Inspection visuelle automatisée de véhicules
Le contexte
Sur les parcs portuaires, les véhicules neufs arrivent par convois avant d'être chargés dans des navires rouliers. Chaque véhicule doit passer une inspection visuelle pour détecter les dommages survenus pendant le transport — rayures, impacts, déformations de carrosserie. Ces inspections se faisaient manuellement : lentes, coûteuses, et inégales selon l'opérateur.
Le CATIE a accompagné une entreprise internationale spécialisée dans le contrôle automatisé des véhicules sur sites portuaires pour automatiser entièrement ce processus. Le dispositif final capture jusqu'à 20 000 images en 3 secondes par véhicule, détecte les défauts de surface, et redirige les cas suspects vers une zone de vérification sans interrompre le flux logistique. J'ai contribué à deux composants d'une infrastructure plus large pilotée par un orchestrateur central.
Mes contributions
- Pipeline de transformation
- Inférence embarquée
Chaque véhicule traversant le couloir d'inspection génère un volume d'images brutes considérable en quelques secondes.
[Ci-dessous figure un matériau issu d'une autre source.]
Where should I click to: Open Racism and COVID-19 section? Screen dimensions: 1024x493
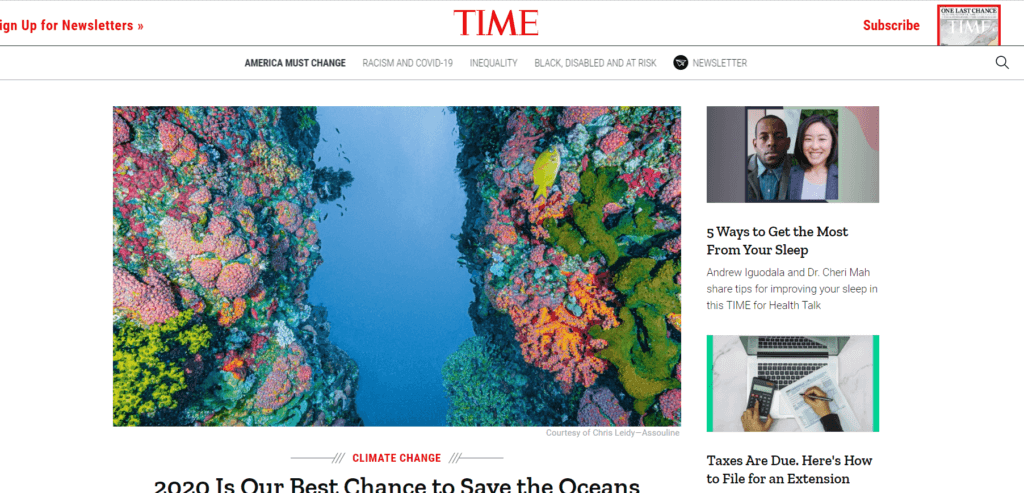(x=408, y=63)
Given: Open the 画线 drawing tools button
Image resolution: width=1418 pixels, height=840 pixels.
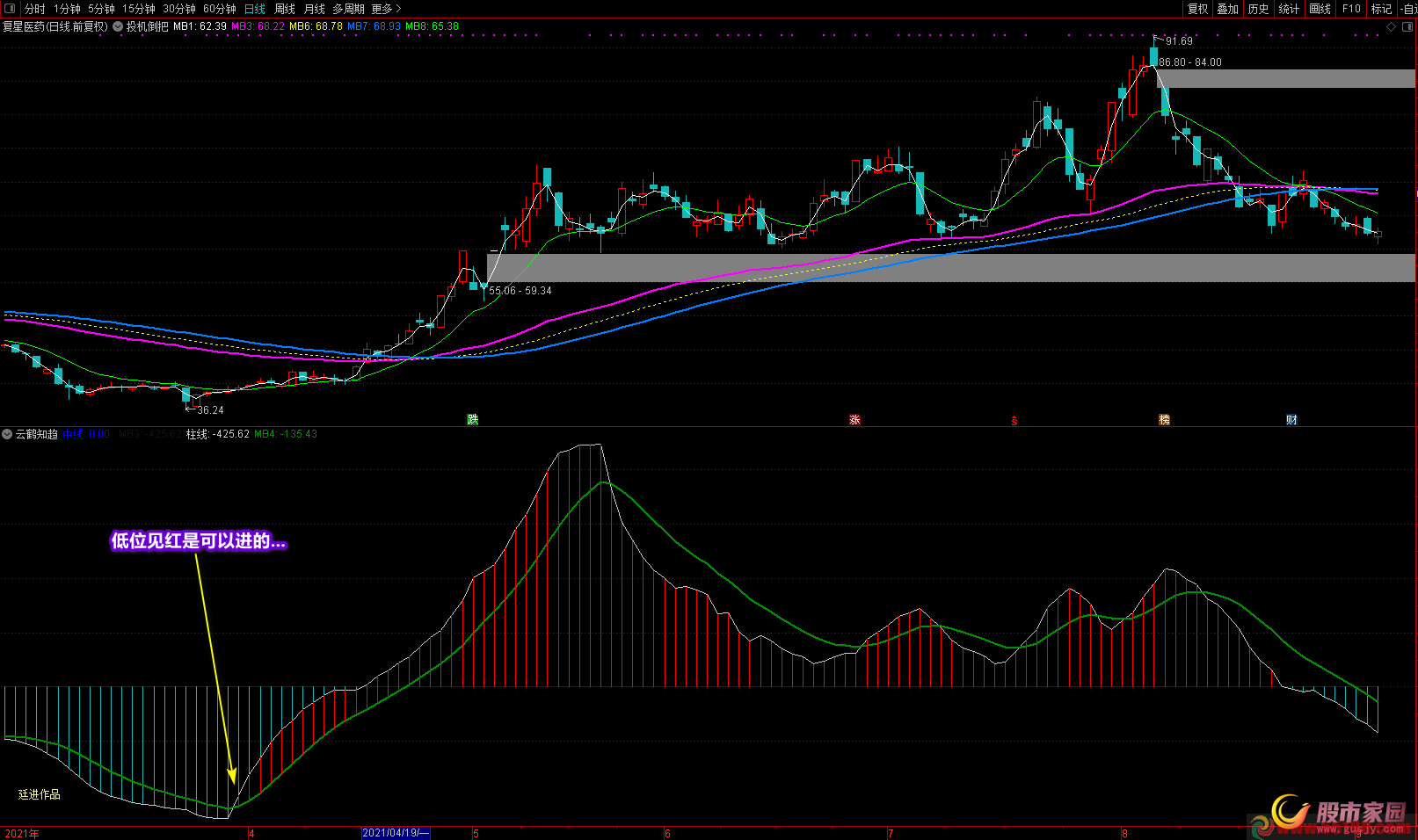Looking at the screenshot, I should (1320, 9).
Ce composant prend en charge leur transformation pour les rendre exploitables par la suite de la chaîne : conversion du format brut des capteurs, découpe en zones d'analyse, orientation selon la position de chaque caméra, et compression pour le stockage et le transfert.
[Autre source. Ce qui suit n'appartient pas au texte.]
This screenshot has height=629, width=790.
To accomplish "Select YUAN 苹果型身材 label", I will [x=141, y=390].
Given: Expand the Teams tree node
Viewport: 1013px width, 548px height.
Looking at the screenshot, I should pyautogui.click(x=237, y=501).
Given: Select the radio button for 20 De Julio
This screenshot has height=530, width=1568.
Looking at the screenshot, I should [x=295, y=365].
Le traitement est parallélisé pour absorber le débit imposé par le rythme industriel, et le système sait attendre que le logiciel de capture ait terminé d'écrire ses fichiers avant de démarrer — ce qui évite de traiter des données incomplètes. À l'issue du traitement, les résultats sont transmis à l'orchestrateur central et les archives sont gérées selon le statut de chaque scan.
L'inférence de détection de défauts tourne directement dans les conteneurs d'inspection, sans dépendance à un serveur distant, grâce à un accélérateur IA dédié. Le modèle de détection — développé par les collègues en charge de la partie IA — nécessite d'être compilé et quantifié spécifiquement pour ce matériel avant déploiement.
Ma contribution porte sur l'infrastructure d'exécution : chargement du modèle compilé sur l'accélérateur, mise en place de la communication entre le pipeline de traitement des images et la puce via deux processus séparés (envoi / réception), et intégration avec l'API REST du Core qui orchestre l'ensemble du système.
Le traitement local sur accélérateur n'est pas uniquement motivé par la latence : les images de véhicules constituent des données industrielles sensibles pour le client. Une architecture embarquée supprime toute exfiltration de données vers l'extérieur.
Les itérations
Ce projet s'est construit par paliers sur plusieurs années. Une première phase a posé les bases : interfaçage avec le système existant de l'industriel, construction du dataset d'entraînement, validation de l'architecture globale. Des phases suivantes ont progressivement adressé les performances — stabilité du traitement sous charge, temps d'inférence — avant d'aboutir à un déploiement opérationnel sur site.